Chronique « Carnet de bureau ». Jaune, vert, rose, le Post-it a mis plus de quarante ans à réaliser son ascension sociale et à s’approprier les bureaux des manageurs. Né à la fin des années 1970 des expériences des chercheurs de la société 3M, Spencer Silver et Art Fry, qui testaient une colle qui ne colle pas, il a longtemps stagné avec la papeterie de base, enfermé dans le tiroir d’un employé, jusqu’à être déposé sur un coin de table pour laisser la trace d’un appel téléphonique à un collègue ou servir d’aide-mémoire aux oublieux.

Aujourd’hui, c’est l’heure de gloire : « Le Post-it est devenu le format standard pour exprimer sa pensée dans les entreprises du XXIe siècle », définit le Petit dictionnaire illustré de l’entreprise, (Diateino) que vient de publier le dessinateur Fix (François-Xavier Chenevat), également amateur des dérives du management.

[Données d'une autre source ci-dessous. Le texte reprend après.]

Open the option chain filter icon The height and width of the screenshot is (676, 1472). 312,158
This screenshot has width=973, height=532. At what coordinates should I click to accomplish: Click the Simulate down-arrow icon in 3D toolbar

Les petits papiers multicolores recomposent comme une mosaïque le travail fragmenté

Maniée désormais par les DRH des entreprises grandes et moyennes, dans un nouveau rôle de « stimulateur d’échange » et « vecteur d’hypercollaboration », l’étiquette repositionnable est ainsi devenue l’accessoire des méthodes de « management agile ». Dans les espaces de travail, les équipes « hackent » les bureaux, en en recouvrant les murs ou les vitres. Ces puzzles d’un nouveau genre qui égayent les bureaux permettent surtout d’avoir en permanence sous les yeux les idées ou les axes de travail retenus par l’équipe et de « passer rapidement de la collaboration au travail individuel axé sur la concentration », indique une étude de Steelcase sur « l’hypercollaboration et le travail d’équipe » publiée en septembre.

Nouveau média de l’engagement

Rien de surprenant pour Robert Thomson, professeur de l’université Syracuse de l’Etat de New York. Selon ce spécialiste de la culture populaire, « le Post-it est le reflet d’une vie de plus en plus complexe et de la nécessité de contrôler cette complexité ». De la « to do list » individuelle, pour tenter de contenir l’accélération du rythme de travail et de retenir les informations clés qui s’échappent juste avant la prise de parole, au mur du brainstorming, où se juxtaposent les suggestions de toute une équipe, les petits papiers multicolores recomposent comme une mosaïque le travail fragmenté. Ils collent aussi parfaitement au mode de travail par itération promu par les transformations numériques tous azimuts, de la construction automobile à la bancassurance.